I have already written two posts on things that I tend to hold on to or feel that I need full control over. One being food and clothing and basic needs. The other is money. Well over three weeks I have realized that I desperately cling to life as well. 

Not only do I cling to my life and live in fear of the coming passing, but I also cling to the lives of those with whom I am closest. I am terrified of loosing someone or being lost myself. I have this irrational fear of cars driving by me at night. I am ALWAYS afraid that someone is going to pull out a gun and shoot me in the back, and I will lay there slowly loosing blood and dying. 

Crazy right?! It has only increased since I moved over here and walk everywhere I go, usually in the dark. What do I have to fear? I just recently finished reading Harry Potter Deathly Hallows. Dumbledore has a firm belief that death is not the worst thing that could ever happen to someone. I have to agree with him. However, I have to add an amendment…death is not the worst thing that could happen to a person who has faith in Jesus Christ. I believe that for a person who does not believe in Christ, death is the worst possible thing that could happen to them.

I cling to my life and the lives of those closest to me. Ironically, I know that all of those people, myself included, will spend eternity after death with the Father. I should be clinging to the lives of those that I know who don't believe as I do, making the most of every opportunity. 

We are but a vapor. Here today and gone tomorrow. This life is not ours to possess but to share. Look at the people around you not as temporal beings you have to endure until you can leave this world. Look at them as eternal beings who will spend eternity in one place, with God in His presence, or another, without God forever, without His presence and all of His attributes. 

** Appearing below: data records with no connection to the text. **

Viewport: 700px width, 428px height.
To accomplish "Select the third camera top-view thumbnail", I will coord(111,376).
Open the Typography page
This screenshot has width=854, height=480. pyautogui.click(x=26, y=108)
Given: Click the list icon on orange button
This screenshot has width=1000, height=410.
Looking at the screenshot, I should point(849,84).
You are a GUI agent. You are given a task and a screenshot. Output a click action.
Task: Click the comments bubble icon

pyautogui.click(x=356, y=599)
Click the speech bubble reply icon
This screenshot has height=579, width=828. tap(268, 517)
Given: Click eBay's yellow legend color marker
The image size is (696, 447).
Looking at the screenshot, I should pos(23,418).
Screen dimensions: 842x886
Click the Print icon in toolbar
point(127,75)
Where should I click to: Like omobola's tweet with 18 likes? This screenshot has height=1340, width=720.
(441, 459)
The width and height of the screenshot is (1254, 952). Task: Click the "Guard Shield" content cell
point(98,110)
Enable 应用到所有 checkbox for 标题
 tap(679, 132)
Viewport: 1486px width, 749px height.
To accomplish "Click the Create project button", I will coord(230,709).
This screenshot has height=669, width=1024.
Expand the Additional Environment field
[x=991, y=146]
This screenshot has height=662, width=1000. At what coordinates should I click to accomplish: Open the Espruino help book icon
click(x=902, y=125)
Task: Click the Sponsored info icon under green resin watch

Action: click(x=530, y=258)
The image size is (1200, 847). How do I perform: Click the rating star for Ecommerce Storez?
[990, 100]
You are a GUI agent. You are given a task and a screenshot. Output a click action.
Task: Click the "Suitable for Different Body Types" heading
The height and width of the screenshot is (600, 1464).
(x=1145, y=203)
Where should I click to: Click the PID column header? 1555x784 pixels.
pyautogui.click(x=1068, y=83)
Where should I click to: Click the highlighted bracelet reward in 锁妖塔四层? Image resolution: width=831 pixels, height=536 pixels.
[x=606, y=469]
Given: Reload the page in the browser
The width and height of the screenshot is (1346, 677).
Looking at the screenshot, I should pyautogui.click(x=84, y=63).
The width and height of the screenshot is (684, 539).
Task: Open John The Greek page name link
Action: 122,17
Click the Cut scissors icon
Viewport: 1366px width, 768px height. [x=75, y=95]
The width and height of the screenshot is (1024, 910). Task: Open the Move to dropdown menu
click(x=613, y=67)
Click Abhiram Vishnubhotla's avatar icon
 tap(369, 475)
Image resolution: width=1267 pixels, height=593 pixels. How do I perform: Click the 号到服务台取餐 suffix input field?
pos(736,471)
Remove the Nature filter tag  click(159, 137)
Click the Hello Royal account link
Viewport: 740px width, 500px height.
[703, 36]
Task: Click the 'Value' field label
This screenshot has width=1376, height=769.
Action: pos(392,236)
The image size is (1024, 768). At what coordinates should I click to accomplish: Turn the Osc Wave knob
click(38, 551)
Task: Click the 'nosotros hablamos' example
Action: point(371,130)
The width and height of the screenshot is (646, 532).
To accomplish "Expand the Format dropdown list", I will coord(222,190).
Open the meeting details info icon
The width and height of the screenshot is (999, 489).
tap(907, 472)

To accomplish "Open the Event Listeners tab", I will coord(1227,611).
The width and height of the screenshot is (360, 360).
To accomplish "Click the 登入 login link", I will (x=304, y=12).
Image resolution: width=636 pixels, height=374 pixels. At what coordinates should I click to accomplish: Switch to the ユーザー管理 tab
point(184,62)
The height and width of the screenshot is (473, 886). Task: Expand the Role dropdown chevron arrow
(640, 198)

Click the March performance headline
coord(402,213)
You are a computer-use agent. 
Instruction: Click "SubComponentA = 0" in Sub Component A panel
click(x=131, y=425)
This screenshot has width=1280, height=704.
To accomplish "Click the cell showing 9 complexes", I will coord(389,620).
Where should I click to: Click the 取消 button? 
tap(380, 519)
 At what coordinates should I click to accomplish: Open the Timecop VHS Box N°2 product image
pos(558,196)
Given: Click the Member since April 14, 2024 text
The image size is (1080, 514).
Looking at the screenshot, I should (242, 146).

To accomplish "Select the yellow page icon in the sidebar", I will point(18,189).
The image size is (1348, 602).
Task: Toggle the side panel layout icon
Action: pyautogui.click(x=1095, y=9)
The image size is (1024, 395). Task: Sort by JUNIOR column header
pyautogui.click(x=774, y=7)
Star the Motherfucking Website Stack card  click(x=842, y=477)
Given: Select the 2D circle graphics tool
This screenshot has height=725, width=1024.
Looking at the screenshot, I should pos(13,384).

Live your life in such a way that people are drawn to Him. For those of us who are like minded we have a SHORT time here to have as big of an impact for His Kingdom as possible. At the end of our lives we will stand before Him and give an account for what we have been doing. We are forgiven, but how much greater could your reward be? 

Death is NOT the end! For SOME it will be the beginning of eternal joy and peace, for MANY it will be the beginning of eternal sorrow and torment. My life is so short. I cannot afford to waste any time not living for Him. Not proclaiming Him and giving HIM all the glory for MY life.